Kaldırım işgallerinden dolayı yaşanan bu haksız rekabetten çarşıdaki esnaf da, alışveriş için çarşıya çıkan vatandaşlar da oldukça şikayetçidir. Bunun tespiti hiç de zor değildir. En başta büyükşehir belediye başkanı olmak üzere, tüm ilçe başkanlarına da, makam araçlarından inip, yönetimine talip oldukları il ve ilçelerin kaldırımlarında birkaç dakika yürürlerse işte o zaman kaldırımların işgaline kayıtsız kalan yöneticiler olarak vatandaşın duygu ve düşüncelerini anlayabilirler. Bu yetmez ise neden oldukları bu zulmün ne anlama geldiğini annelerine, eşlerine ve çocuklarına sorarak gerçeği öğrenebilirler.
Herkes biliyor ki belediyeler en fazla parayı kaldırımlara harcıyor.
Harcanan bu paralarla yapılan kaldırımlar; ne seyyarların işgal yeri, ne de mağazaların vitrinidir.
Her türlü denetimden yoksun bu durum şehir içi trafiğini de olumsuz etkilemekte, altüst etmektedir.
Bu sorunun çözümü kağıt üzerinde bir kriterler belirlemekle olmaz.Gerçek çözüm, yetkililerin bu konuyu ne kadar ciddiye aldığı ve takibinin ne kadar yaptığıdır. Aksi ise işgüzarlıktır.
Unutmayınız ki kaldırım kültürü bir şehrin kimliğidir.
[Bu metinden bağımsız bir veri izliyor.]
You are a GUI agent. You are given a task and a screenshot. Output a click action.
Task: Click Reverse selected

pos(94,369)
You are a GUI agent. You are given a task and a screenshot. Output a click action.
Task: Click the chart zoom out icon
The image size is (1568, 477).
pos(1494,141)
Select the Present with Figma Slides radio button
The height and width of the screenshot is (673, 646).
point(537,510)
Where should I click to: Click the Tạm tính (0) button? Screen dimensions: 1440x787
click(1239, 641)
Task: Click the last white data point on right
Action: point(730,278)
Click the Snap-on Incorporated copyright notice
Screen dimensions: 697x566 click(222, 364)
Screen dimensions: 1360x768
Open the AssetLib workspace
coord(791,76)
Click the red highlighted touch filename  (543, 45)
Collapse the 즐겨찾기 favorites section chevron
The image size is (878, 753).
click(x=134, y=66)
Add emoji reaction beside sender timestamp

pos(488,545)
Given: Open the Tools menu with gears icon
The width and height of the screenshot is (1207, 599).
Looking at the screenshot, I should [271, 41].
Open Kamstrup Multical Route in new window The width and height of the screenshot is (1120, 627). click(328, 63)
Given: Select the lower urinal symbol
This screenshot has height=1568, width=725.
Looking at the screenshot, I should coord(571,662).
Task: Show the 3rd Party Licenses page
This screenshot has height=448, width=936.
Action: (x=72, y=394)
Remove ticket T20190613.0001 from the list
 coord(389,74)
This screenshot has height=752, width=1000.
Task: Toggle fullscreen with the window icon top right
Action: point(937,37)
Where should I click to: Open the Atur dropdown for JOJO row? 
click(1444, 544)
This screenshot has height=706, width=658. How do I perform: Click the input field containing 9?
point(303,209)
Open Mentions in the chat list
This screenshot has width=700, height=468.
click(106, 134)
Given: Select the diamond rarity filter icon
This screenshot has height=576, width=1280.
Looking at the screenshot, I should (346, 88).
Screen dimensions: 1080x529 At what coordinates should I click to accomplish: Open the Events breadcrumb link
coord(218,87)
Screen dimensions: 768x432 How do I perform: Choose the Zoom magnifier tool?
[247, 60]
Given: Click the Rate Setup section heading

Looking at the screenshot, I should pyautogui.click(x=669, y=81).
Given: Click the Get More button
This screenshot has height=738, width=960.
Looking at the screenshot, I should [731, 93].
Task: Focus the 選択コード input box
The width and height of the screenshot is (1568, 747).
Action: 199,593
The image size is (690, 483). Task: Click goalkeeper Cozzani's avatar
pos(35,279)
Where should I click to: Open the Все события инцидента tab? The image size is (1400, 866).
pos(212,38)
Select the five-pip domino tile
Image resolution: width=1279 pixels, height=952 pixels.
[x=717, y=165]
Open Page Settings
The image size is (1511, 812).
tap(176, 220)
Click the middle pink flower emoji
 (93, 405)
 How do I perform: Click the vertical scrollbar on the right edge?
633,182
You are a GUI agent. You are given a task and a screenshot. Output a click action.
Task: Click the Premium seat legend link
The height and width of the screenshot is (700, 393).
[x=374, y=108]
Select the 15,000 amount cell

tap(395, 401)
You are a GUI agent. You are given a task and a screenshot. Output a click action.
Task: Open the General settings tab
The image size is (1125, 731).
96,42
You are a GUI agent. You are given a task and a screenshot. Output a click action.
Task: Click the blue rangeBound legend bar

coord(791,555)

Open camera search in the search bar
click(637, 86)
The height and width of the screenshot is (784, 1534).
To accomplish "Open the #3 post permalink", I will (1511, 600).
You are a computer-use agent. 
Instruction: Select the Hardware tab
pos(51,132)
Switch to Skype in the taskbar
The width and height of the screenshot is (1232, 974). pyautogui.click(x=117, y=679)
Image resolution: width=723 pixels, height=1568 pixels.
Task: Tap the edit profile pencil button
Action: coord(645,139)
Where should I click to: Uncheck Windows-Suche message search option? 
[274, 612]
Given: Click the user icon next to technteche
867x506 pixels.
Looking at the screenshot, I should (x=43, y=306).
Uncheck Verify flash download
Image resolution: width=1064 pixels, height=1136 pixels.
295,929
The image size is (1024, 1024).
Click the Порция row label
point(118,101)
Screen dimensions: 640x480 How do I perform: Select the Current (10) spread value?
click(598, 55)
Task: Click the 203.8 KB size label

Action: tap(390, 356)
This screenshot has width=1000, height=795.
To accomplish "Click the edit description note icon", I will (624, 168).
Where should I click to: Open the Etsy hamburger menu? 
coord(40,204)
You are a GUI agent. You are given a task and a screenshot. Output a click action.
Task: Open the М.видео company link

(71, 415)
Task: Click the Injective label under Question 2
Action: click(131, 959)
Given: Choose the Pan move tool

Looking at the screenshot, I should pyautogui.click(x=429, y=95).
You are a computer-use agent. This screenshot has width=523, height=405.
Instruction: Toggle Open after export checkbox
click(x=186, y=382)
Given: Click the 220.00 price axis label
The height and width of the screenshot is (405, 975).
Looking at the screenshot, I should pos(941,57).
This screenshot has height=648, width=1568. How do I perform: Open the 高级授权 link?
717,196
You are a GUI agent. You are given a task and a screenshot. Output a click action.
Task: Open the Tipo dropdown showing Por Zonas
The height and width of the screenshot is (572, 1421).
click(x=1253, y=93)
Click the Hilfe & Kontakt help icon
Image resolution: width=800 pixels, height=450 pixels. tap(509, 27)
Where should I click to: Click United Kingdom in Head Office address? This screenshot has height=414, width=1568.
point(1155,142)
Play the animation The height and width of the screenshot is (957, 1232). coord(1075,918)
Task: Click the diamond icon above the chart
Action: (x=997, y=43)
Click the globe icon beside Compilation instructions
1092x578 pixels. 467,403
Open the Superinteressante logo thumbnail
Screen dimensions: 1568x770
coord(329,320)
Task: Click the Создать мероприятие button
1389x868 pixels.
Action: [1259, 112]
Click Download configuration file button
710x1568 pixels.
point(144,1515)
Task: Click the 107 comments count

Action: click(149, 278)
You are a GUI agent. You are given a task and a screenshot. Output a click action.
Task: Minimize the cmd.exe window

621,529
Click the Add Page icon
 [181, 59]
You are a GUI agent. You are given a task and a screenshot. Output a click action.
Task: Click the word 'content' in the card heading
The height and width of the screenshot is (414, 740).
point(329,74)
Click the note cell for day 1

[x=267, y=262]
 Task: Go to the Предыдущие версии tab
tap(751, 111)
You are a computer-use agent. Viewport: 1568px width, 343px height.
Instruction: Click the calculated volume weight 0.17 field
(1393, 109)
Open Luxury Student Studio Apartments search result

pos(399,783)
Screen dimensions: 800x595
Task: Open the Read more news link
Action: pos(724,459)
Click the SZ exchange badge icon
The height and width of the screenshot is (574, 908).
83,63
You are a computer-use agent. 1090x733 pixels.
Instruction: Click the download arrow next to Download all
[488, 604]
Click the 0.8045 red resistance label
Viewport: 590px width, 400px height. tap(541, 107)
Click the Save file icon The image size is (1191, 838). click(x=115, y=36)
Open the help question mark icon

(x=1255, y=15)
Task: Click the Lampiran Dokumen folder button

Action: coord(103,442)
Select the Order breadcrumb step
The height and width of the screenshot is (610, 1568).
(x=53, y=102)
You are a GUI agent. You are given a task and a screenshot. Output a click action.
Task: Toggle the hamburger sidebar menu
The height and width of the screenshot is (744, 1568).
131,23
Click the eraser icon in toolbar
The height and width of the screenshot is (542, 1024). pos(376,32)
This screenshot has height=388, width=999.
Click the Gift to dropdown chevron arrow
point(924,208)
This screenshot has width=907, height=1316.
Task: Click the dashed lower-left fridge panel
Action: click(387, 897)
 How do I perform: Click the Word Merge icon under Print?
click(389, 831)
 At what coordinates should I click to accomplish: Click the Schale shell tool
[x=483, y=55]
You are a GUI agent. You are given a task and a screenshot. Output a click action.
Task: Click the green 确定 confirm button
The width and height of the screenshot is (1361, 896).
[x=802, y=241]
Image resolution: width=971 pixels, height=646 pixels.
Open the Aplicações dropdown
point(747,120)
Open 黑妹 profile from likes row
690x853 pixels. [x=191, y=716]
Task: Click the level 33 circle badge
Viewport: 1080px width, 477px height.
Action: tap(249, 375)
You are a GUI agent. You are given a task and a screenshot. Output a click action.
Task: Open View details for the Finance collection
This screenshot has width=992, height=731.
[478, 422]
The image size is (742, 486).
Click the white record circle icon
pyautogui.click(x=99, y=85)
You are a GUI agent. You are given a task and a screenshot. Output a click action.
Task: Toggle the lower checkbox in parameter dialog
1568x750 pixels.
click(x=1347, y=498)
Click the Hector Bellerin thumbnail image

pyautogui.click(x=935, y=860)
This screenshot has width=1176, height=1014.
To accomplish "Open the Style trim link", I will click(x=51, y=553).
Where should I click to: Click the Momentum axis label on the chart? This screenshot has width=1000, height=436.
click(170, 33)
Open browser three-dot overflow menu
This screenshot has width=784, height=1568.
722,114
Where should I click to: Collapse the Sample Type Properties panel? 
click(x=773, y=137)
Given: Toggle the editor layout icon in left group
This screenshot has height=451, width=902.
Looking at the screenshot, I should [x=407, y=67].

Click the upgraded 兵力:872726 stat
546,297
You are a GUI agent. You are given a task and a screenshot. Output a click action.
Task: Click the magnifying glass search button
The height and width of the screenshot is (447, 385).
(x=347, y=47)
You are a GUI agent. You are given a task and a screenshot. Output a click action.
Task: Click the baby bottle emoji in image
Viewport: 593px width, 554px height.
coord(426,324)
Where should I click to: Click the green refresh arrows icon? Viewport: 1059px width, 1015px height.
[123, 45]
Bu yönetim anlayışla üreten ve gelişen bir Malatya yerine şehrin en nezih işyerlerinin çay ocaklarına dönüştüğü onların içinde de binlerce kaldırım mühendisin zaman öldürdüğü mekanların yer aldığı büyükşehir değil, büyük köy olursunuz.
Ve tabi pasajlar.. Kamusal alanlar olarak, yaya geçişleri için bırakılmış pasaj geçişleri de, aynı şekilde adeta işgal edilmiş durumda. Şehrin merkezindeki birçok pasajdan, buralardaki çay ocaklarının müşterilerinden geçebilmek neredeyse mümkün değil.
İnsanların kullanımına tahsis edilen kaldırımlar ve pasajlar, için Malatya Kent Konseyi başta olmak üzere sivil toplum kuruluşları, kirasını ve vergisini hakkıyla ödeyen tüccar ve esnafın temsilcileri; kaldırımlarda satılan ürünlerin gıda güvenliği ve kalitesinin denetiminden sorumlu resmi kuruluşlar kaldırım yaşamı içinde umarım sizlerin de bir çift söyleyecek sözünüz olacaktır.